June 15, 2009
By Music_girl BRONZE, Anchorage, Alaska
Music_girl BRONZE, Anchorage, Alaska
4 articles 0 photos 6 comments

I think it was a Saturday. I mean, give me credit here; it was summer, and how many high-schoolers keep track of menial things like the day of the week over summer vacation? None I know, at least: most have “better” things to do, and days fly by so quickly.
But even if I wasn’t sure of the date, there was one point upon which I was absolutely positive. It was a gorgeous, sunny day- you know, one of those days you see a description of in a book, or hear being reported in a place like Florida, or California. The kind that everyone knows doesn’t really exist: hot summer days overflow with bugs, sweat, and dog poop, which I have yet to hear acknowledged in any of those idealized teenage summers.
Yet if there could be a “perfect” sunny day, this had to be it. A light breeze played across my face and gently resettled my long, wavy brown hair behind my shoulders without whipping it across my face as I had become accustomed to. The sun warmed my back, but the air, rather than being muggy or dry, was light and refreshing.
Another thing people always refer to- something “too good to be true?” Well, I’ve got to disagree on this one, too. I mean, random chance triggers positive results as often as the negative. And where to draw the line- when does something go from “good,” to “too good?” It just doesn’t make sense to me. But I guess that at some level of subconscious I must acknowledge this as a possibility, because even as I tilted my face upwards to squint at the sparsely clouded baby-blue sky, I felt a faint uneasiness that I couldn’t quite place.
Then it hit me.
I didn’t register anything beyond a faint sense of shock, like when you’re nodding agreeably as someone talks and they suddenly jump to a random, illogical conclusion, and you just keep smiling amiably for a minute before awareness kicks in and you’re like, ‘Wait, what?’

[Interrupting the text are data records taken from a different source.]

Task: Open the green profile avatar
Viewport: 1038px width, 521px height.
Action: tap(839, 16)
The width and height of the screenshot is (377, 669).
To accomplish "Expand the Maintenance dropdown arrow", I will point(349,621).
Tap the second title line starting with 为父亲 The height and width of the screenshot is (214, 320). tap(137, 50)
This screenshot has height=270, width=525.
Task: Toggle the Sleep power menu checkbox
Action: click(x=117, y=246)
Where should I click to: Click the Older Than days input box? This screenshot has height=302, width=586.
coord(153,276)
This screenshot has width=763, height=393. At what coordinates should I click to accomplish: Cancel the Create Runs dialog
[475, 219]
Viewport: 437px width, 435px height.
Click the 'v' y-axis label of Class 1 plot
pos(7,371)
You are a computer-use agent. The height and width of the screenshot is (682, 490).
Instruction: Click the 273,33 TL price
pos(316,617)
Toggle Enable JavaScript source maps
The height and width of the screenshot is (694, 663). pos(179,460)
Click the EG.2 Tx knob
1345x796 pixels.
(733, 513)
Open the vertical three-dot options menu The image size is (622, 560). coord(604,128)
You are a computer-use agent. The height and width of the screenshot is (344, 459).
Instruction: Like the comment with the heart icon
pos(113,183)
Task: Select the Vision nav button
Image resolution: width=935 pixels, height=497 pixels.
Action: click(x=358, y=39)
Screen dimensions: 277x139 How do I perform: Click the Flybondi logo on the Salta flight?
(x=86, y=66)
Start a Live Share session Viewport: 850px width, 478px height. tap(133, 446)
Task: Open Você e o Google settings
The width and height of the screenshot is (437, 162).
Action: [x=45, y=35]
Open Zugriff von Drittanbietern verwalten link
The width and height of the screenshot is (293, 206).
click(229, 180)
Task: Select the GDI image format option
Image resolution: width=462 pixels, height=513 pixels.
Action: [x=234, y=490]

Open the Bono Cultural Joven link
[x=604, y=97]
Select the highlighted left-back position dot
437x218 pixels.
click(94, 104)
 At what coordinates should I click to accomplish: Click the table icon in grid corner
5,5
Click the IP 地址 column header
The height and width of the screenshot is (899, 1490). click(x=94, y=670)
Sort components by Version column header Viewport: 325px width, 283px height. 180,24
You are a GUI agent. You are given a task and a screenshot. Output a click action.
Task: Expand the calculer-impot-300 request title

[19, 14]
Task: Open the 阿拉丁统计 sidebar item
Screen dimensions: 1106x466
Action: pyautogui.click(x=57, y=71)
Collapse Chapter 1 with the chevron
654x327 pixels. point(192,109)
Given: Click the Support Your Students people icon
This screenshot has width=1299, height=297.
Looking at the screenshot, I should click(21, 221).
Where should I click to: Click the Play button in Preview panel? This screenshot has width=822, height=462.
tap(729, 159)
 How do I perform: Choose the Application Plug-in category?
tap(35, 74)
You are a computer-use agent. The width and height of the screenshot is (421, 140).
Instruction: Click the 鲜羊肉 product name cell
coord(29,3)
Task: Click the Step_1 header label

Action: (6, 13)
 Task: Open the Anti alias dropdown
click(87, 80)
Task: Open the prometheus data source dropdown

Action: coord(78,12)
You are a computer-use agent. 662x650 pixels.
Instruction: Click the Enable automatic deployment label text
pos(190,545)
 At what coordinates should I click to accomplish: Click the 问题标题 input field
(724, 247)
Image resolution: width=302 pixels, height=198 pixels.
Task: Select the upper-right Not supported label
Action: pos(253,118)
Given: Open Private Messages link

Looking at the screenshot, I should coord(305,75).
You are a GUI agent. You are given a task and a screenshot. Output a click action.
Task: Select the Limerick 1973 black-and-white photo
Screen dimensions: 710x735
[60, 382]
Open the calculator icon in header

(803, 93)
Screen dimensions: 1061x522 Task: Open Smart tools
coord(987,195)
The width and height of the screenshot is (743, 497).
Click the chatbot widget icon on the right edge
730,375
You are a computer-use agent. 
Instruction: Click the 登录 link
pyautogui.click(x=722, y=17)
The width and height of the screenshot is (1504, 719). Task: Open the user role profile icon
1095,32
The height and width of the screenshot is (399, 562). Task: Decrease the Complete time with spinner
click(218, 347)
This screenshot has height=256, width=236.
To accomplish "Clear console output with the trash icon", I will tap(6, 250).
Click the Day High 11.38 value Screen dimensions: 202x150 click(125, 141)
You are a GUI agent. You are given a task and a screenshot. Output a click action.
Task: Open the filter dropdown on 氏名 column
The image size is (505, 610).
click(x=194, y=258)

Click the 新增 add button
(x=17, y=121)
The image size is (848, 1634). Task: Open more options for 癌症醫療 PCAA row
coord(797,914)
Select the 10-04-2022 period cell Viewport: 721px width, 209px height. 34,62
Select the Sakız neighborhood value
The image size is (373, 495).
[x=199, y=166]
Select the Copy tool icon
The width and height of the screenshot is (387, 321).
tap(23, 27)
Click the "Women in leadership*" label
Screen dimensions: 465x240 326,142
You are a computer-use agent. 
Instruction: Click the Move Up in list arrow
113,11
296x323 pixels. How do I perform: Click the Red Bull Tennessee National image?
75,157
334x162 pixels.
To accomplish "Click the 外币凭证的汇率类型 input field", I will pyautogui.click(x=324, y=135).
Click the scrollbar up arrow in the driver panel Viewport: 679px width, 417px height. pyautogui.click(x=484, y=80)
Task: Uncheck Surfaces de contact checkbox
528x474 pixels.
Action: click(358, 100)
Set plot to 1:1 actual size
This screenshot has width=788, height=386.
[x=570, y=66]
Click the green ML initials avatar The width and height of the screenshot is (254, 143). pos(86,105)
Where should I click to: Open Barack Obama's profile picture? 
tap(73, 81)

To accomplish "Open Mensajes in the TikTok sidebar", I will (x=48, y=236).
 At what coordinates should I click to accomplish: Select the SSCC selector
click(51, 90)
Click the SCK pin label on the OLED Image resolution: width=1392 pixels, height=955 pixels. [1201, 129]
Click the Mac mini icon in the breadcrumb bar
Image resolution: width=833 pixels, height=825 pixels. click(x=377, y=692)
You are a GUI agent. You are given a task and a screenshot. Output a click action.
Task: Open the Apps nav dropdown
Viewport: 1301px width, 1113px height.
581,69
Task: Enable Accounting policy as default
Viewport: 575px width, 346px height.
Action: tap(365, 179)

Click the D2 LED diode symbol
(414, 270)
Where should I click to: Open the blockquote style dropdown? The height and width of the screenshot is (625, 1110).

That’s how it was with me. Now in hindsight it’s crystal-clear what happened, what I should’ve done. But at the time it was just an angry voice rising above the hubbub, and I zoned it out: you hear ‘em all the time in parking lots. How was I to know that the next instant they would flip out and a handgun would materialize from beneath their bulky jacket, unusually heavy for such a warm day? That before I was even aware of the weapon, he had spewed a round of bullets into the bustling crowd of shoppers? That one would hit me in the head? Critically- guess I should be grateful for the instantaneous death, considering the possibilities. Now when I remember my death, it’s like I can see the bullets I hadn't even been conscious of. See them oozing through the air like molasses. See one bear down upon me as I remain unable to move, chained in place as the erasure of my existence bears down upon me.

The author's comments:
This is not an accurate record of a particular event, but was inspired by the meaningless gang killings of innocents and homicides in urban cities like Anchorage. And the victims I miss.